The report featured an American Catholic lay monk named Brother Toby, who was attempting to improve the children's lives by transforming the warehouse atmosphere of one orphanage into a more familial structure. At the end of the program he asked the American public not for their money but for their time.
"Do you think I should go become an orphanage volunteer?" Susan asked Bill.
"Yes," he replied.
In Susan's letter to Brother Toby, she wrote that she did not consider the Romanian children victims who had been put on earth only to suffer. "I said I thought that they were here to teach us, and I felt that I was someone who could learn from them." Furthermore, she was not "afraid of the idea of being an orphan." Susan herself was orphaned as a child. The youngest of six children, she lost her mother to a stroke when she was six, and two years later her father died of a heart attack. In the intervening period, however, Susan's father had remarried. Susan and one brother (the rest were much older) were raised by their stepmother, who formally adopted her when Susan was 16. "I know the feeling of having love for someone who's not your biological parent," she says. "I know the bond. I wasn't afraid of being an adoptive mom."
Nevertheless, an adoptive mom is not what Susan set out to become when, in the winter of 1991, she left for Costanta, Romania, three hours from Bucharest, on the Black Sea. "I thought I was going to Romania to rock sick and dying babies," she says. In the orphanage wards, babies were desperate for stimulation. When an attendant entered the room with bottles, the babies would raise their arms and call "Mamamama." "It was very difficult to walk into the ward," Susan remembers.

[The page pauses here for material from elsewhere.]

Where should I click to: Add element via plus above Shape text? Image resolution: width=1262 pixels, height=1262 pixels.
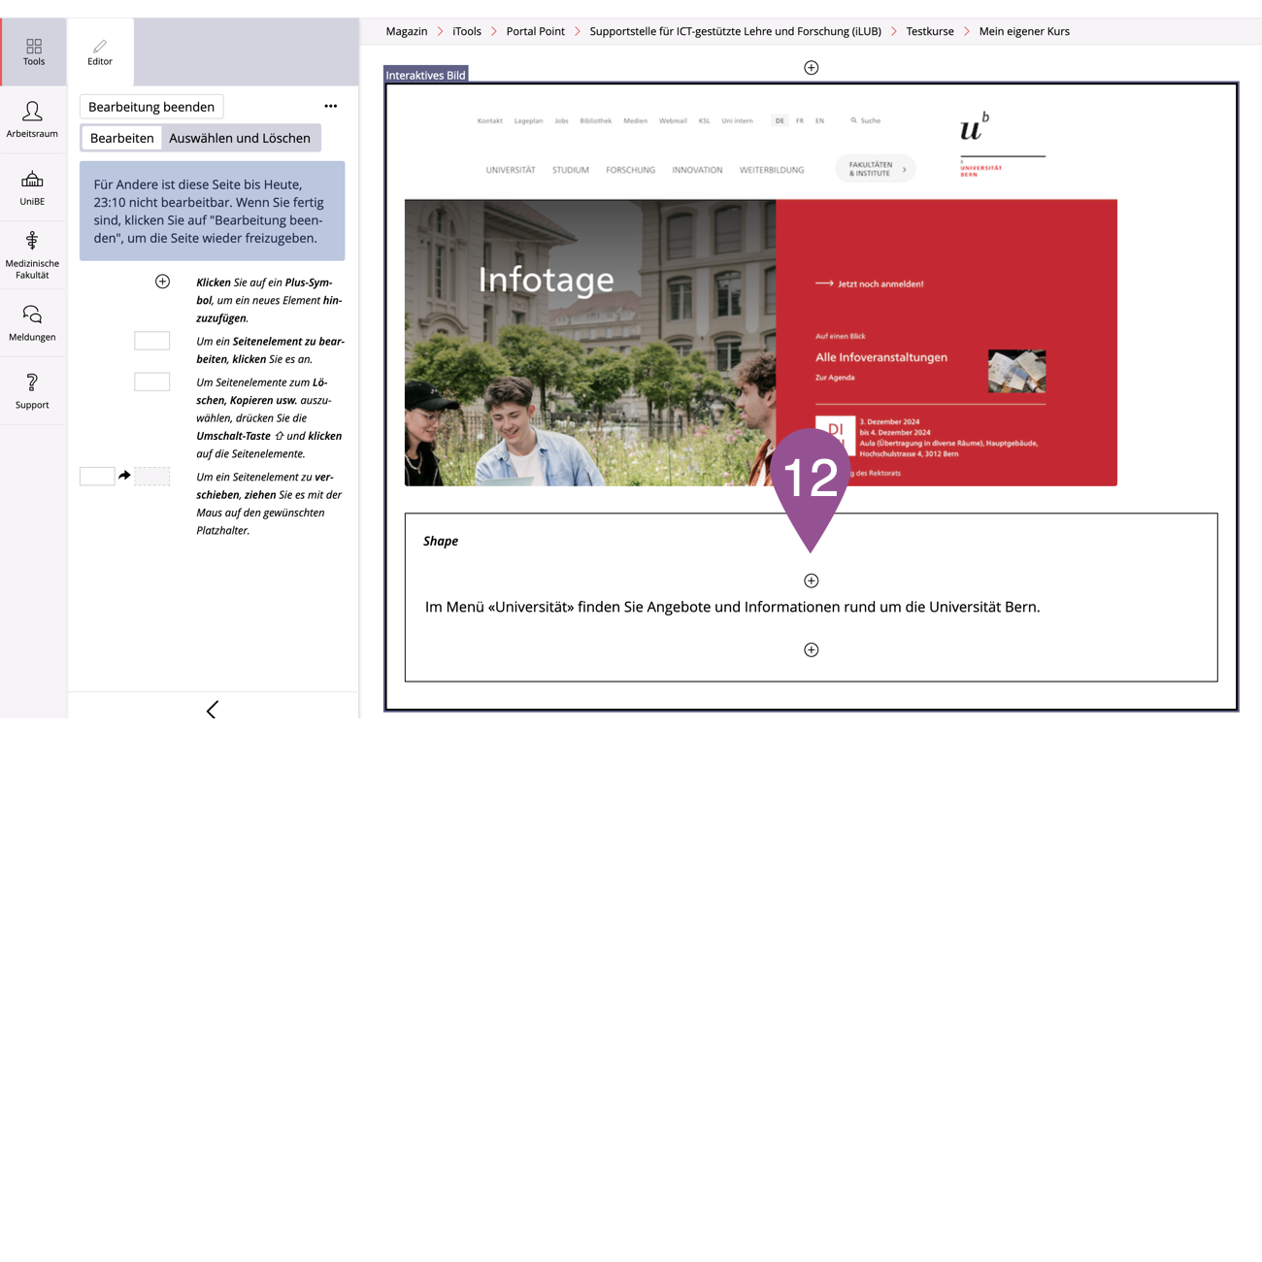click(x=812, y=581)
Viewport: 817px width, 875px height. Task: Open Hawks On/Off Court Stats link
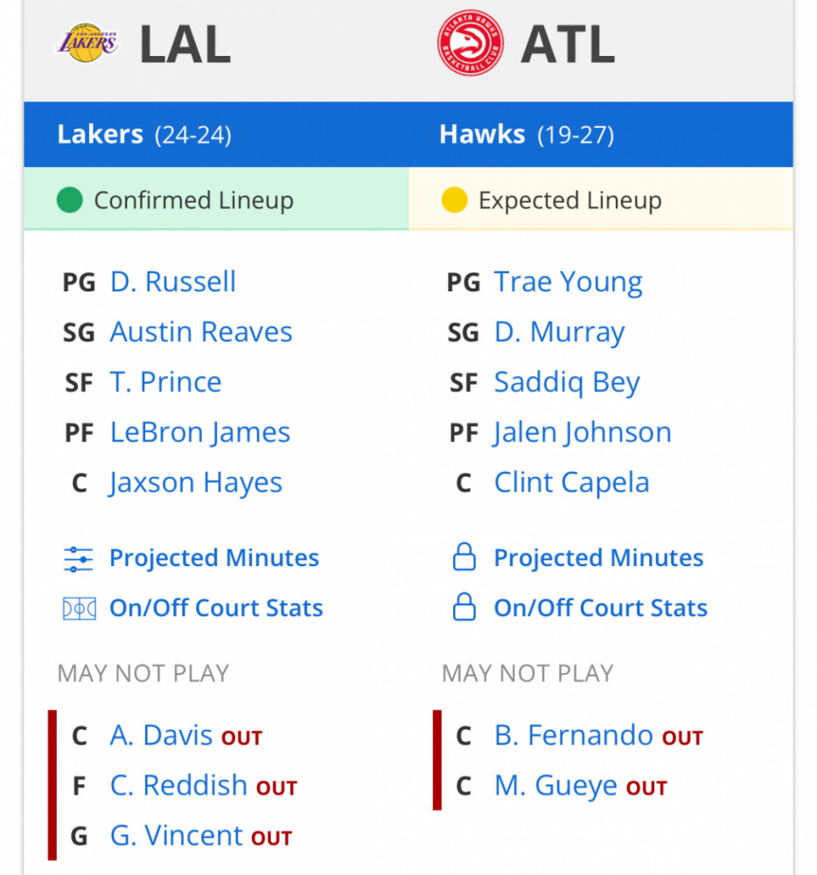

She moved into a three-room apartment in the orphanage and took over the care of five children, all diagnosed with HIV: an infant boy named Costin, a two-year-old boy named Ionel, and three girls—three-and-a-half-year-old Ramona, and two two-year-olds, Mihaela and Loredana. Susan had a small room of her own, an adjacent room with five cribs in it, and a play area. She tried to focus on her goal—she was there to rock dying babies—but this goal did not seem to be what her charges had in mind. "They wanted to live," says Susan.
And live they did. Mihaela, who was erroneously thought to have a hearing problem, began to come out of her shell. Ramona, who was so frightened of grass that she shrieked the first time Susan let her touch it, learned to love the outdoors. Costin, the infant, spent months "attached to my hip," and Ionel, who had spent more time than the others with his birth family, was an open, loving baby who flourished under Susan's care. Loredana—at eight pounds, the smallest and sickest of the girls, the one whom orphanage workers had not wanted Susan to have ("She'll only give you problems")—was so physically delayed that she had to be propped into a sitting position. But she developed a passion for the jumper that Susan had brought from America and hung in a doorway, and she would bounce for hours, enthralled. The muscles in her legs began to build up, and soon she was moving around. Susan used her Hellerwork training to help Loredana learn to crawl, a neurological and physical milestone. Soon Loredana defied expectations by walking.
Conditions were, as Brother Toby had promised, very difficult: no hot water, no diapers, light bulbs constantly stolen out of the building's sockets. When Susan and Ionel contracted hepatitis A, they were hospitalized together, in the same bed. The babies were so needy, Susan recalls, that every time she sat down, all five would pile into her lap. But Susan loved every minute of it and quickly underwent a transformation of her own. "I thought, I can either do this as a volunteer who's going to be here for six months and hold back a bit of myself, or I can allow myself to totally open up and love them unconditionally and take a chance. It was not a labored decision. I chose to open up." Not long afterward, during one of their daily telephone calls, she asked Bill how he would feel about adopting one of the children.
"Which one?" he asked.
She never intended to take just one. "I had to start somewhere!" she recalls now, laughing.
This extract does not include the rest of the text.